Whistlers usually don't mind at all-- it evolves in their natures, whistling being somewhat of an absently showoffy thing, when done right. That's another of the powers whistling bestows upon the whistle-blessed. In the States, especially when I was a kid, I used to hear folks (by 'folks' I mean men in this case, and politically correctly; women never whistled, except while they were little girls trying out new stuff, or later maybe in private, and that still seems to be true) whistling all the time: garage mechanics, mailmen, milkmen, paperboys, even guys just walking alone down the street with no particular objective (whistlers are right at home without objectives); I have never seen such a thing in Japan, even among foreigners.
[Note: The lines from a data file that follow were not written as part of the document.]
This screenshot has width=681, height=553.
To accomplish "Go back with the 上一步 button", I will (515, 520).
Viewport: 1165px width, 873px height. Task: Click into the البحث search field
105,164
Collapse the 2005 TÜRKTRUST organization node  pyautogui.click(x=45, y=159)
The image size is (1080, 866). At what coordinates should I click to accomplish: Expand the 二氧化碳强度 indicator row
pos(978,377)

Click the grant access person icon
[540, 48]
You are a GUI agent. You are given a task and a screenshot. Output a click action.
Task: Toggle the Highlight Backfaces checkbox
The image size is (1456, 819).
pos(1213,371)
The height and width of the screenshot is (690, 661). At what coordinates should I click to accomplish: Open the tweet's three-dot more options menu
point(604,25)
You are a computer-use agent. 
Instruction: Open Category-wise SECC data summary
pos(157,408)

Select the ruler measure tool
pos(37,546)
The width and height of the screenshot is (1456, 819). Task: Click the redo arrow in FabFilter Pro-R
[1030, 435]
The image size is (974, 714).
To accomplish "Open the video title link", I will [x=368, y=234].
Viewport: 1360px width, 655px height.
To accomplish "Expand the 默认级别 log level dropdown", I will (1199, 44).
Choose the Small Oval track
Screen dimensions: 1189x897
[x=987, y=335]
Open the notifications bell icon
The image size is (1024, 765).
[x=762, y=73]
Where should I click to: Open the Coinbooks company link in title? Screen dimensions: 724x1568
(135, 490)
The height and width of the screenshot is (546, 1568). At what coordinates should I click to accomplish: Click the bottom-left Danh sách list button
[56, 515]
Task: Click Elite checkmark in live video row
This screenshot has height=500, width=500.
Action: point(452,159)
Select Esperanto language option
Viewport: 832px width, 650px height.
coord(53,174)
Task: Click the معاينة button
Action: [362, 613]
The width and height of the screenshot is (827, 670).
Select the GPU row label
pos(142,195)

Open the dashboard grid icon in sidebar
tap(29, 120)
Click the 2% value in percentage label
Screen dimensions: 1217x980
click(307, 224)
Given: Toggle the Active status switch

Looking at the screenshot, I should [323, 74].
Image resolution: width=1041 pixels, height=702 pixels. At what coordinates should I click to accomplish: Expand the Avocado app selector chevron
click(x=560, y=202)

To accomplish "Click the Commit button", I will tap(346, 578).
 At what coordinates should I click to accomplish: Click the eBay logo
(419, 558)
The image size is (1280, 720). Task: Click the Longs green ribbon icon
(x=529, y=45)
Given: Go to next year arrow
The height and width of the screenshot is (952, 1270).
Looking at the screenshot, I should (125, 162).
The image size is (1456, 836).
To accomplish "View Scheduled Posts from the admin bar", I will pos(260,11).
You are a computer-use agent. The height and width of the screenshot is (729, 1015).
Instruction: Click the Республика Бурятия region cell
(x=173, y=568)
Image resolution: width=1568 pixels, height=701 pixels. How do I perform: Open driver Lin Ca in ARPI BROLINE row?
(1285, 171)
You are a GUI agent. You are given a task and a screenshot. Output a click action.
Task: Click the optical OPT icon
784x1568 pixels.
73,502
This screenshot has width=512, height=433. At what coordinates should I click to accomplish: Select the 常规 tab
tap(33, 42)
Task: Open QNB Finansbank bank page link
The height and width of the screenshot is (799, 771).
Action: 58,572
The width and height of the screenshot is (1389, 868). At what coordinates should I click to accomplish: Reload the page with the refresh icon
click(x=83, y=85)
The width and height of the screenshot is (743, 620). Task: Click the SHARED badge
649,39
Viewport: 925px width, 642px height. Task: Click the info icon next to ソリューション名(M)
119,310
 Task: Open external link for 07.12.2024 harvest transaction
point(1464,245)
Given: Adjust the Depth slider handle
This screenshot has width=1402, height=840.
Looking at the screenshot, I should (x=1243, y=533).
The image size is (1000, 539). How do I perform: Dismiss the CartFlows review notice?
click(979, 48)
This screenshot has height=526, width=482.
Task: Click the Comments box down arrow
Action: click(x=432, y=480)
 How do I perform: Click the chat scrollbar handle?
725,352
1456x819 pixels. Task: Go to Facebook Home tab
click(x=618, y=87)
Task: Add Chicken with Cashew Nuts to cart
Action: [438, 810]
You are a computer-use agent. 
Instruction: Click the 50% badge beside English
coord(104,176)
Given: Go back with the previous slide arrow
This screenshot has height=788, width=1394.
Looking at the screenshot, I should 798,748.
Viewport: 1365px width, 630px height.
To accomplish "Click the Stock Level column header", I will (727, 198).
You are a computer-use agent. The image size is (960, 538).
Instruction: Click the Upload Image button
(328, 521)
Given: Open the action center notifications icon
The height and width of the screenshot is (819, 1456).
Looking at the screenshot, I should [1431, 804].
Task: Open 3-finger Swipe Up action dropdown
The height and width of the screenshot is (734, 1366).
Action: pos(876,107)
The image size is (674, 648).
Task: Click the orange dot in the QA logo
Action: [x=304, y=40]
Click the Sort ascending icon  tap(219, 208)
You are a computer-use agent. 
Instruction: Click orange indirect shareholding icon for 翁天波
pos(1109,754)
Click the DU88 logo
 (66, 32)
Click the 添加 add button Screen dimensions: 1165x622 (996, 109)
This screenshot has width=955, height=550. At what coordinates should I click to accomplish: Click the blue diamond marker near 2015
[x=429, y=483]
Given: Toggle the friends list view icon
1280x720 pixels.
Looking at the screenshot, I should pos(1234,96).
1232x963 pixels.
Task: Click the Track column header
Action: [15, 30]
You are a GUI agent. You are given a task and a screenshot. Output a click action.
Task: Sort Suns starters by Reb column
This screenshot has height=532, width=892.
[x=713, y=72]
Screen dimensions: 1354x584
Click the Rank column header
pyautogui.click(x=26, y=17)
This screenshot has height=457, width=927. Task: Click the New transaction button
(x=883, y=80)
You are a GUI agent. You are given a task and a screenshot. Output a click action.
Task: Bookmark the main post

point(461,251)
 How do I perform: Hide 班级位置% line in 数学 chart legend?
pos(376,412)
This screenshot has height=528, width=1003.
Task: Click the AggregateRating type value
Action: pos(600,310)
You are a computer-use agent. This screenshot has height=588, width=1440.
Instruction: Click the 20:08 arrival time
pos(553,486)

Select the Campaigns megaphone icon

I suppose that whistling, wherever it is done in earnest, is thought of as such a solitary endeavor that one doesn't seek it in others, listen for it or even think about it: it is just a matter of tuneful happenstance, unlike attending a performance by the New York Philharmonic, for example.

But whistling is a sure sign of contentment, of essential comfort, of the primal joy that can be found in simply being from top to bottom, adorned only by the curlicues of a whistle that dances upon the air like birdsong from the treetops of our souls, a song to sound out to your footsteps or the tool of your labor, even if the tune is one of the old standards, played on the instrument you always have with you.

Of course you can compose your own melodies ad libitum if you're of such a mind, as most whistlers are. That's another of those great unsung pleasures. And if you can't whistle, then you can get a flute or a recorder or a penny whistle or a harmonica and bring your music into the world wherever you go. You can give birth all your life, you know.

Monday, October 03, 2011


The garden is turning brown, the once-taller-than-me tomato plants that were toppled by the hurricanes are ripening the last of their fruit near the ground and the cukes have called it quits; only the shisso is reseeding, and best left alone.

So on mornings like this I get to just stand out here in the prime of the sun and gaze along the light upon the Lake, enjoying the deeper purpose of eyes, savoring the air from the breath of mountains, Lake and distant ocean, an atmosphere rich with all that muse food...

Some old thoughts at once come down unbidden from the mind's attic, about Hiroshige spending artistic time around here centuries ago in pursuit of reality's details, hungry for sights he could capture somehow, get world into woodblock as best he could, and there before my eyes on this autumn morning was that ancient sight, one of the very things I'd first marveled at in those revered pictures.

The Lake on an early autumn morning, glittering with silver in a light-chill breeze, and on the Lake the islands, along the Lake arising the edges of mountains and reeded shores; and there, like the cream of light, somehow settled at the unknown junction between aboveness and belowness, as though each was ever turning into the other behind the mysterious veil of changes, that edgeless layer of vapor the color of washi paper that I'd always thought was an artist's trick to avoid detail, as in the golden clouds that always roil among various key scenes of historic battles on painted screens-- but it was true: that layer really is there at this time of year. Hiroshige must have been here and seen that veil of light on one or more autumn mornings a few centuries ago, and stood there wondering: Could I reproduce that on paper with shades of ink and blocks of wood?

And so he did, in another part of time that is still here.